Most people don’t understand the struggle of being a foreigner. From getting permits, finding jobs, fitting into the culture, the treatment from police, xenophobia and the constant missing of ‘home’. Every couple of years I have to start considering renewing my permit, (that would require a whole other blog to fully explain!) but what an unwelcoming experience! The fear of being ostracised because I am not from here is always at the back of my mind. The response I get most of the time after ranting about all that is, “Why not just go back home?”
When I was younger I heard a brilliant illustration from T. D. Jakes. He said he was driving somewhere and it was quite a long drive. He didn’t know the directions, so he was using a GPS system to direct him. The GPS would tell him, “turn left” when it is time to turn left and, “turn right” when it was time to turn right. Part of this drive was a long stretch of straight road for a couple hundred kilometres. He did not want to get lost so he would constantly tap the GPS, but it would say nothing if it was not time to turn.

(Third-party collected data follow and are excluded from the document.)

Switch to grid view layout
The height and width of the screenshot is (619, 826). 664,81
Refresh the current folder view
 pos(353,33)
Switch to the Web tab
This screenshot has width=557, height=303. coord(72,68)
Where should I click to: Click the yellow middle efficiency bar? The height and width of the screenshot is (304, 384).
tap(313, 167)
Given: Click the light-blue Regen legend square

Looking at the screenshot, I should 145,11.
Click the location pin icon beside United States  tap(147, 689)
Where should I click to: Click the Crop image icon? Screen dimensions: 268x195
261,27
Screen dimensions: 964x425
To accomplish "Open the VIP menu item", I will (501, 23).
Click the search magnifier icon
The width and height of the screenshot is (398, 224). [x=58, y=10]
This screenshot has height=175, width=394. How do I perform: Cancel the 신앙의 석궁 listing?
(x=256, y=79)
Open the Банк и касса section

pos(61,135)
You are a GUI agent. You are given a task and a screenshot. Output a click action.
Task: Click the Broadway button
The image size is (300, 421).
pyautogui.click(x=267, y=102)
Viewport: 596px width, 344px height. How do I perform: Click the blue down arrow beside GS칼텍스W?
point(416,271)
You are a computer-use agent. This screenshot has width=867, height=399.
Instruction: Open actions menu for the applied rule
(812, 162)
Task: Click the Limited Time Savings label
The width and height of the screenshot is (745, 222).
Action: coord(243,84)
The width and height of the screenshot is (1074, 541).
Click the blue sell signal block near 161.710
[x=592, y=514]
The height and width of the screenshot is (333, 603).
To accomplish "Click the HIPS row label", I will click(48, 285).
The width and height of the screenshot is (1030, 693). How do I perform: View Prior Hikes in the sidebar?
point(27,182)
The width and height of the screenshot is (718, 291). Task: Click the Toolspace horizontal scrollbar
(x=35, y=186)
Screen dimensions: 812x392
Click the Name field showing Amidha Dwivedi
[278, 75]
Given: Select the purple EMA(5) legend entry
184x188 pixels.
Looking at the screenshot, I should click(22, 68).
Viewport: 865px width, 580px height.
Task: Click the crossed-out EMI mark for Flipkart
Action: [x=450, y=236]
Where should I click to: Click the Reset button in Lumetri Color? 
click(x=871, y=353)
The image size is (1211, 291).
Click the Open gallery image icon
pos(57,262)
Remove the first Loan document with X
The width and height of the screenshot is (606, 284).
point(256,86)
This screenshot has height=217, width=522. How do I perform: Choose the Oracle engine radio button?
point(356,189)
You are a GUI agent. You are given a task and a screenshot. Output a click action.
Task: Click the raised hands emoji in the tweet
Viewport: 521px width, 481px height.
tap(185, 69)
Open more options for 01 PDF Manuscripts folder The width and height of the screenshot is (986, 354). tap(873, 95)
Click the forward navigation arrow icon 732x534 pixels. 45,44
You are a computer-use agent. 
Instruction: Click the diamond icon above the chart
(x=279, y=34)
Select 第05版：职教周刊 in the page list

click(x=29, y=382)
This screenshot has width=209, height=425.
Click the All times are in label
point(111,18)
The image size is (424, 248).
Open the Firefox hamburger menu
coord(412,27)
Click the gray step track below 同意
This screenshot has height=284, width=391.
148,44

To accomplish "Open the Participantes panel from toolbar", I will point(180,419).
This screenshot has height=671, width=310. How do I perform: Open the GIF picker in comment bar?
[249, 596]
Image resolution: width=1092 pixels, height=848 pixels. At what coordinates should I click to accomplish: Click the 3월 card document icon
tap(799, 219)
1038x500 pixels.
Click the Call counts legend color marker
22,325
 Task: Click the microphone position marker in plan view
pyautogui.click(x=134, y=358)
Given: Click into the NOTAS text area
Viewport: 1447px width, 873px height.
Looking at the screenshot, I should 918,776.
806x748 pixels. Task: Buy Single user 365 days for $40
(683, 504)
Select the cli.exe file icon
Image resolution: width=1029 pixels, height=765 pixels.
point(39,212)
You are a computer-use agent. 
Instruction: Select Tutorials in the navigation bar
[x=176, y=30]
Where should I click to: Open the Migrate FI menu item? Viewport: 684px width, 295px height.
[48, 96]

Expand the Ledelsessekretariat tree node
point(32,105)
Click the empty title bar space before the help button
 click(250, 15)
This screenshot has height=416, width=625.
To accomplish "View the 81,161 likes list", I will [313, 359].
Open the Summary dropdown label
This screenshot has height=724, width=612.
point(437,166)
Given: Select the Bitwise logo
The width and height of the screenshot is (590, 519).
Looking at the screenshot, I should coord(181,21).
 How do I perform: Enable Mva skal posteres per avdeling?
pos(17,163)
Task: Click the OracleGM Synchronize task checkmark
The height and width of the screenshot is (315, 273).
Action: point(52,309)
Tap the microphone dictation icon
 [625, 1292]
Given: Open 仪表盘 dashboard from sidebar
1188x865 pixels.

In the same way, if God directs you somewhere, you need to go there. When you are there, if God says nothing, then you need to stay there. So why am I here? Because my ‘GPS’ hasn’t told me to turn yet. God led me here and he wants me here right now. My role now is to see what God wants me to do here. Work hard and diligently where God has placed me, knowing very well that ultimately my citizenship is not in Zimbabwe or South Africa. Ultimately, my allegiance is to the Kingdom of God, and that is where my ultimate loyalties lie.
Yes I am a foreigner here, but so too was Jesus in this world. He left his home, to wonder around many foreigners, for a greater purpose than comfort, ease and financial gain. So, if you are a foreigner here, ask God if you should be here. If he says no then you need to leave. If he says yes or he says nothing, then you need to work. We are not from the same nation, but we are from the same kingdom. We are not born by the same mother, but we have been born again by the same Father.
What does the bible say?
“You shall treat the stranger who sojourns with you as the native among you, and you shall love him as yourself, for you were strangers in the land of Egypt: I am the LORD your God.”
“Do not neglect to show hospitality to strangers, for by this some have entertained angels without knowing it.”
“If you greet only your brothers, what more are you doing than others? Do not even the Gentiles do the same?”
As much as I am a foreigner to you, you are a foreigner to me. So, the above is not just a plea for you to treat me well, but it is a provocation for me to treat you well. What would make us different from Non-Christians if we only treat our brothers well? Furthermore, as the body of Christ, the real foreigners are those that have not yet joined us on this side of faith. Even if you have never left the country before, if you have been saved, you were once a foreigner.
This is the journey I am currently on, and with all the tensions, God has shown me grace and purpose. I am thankful.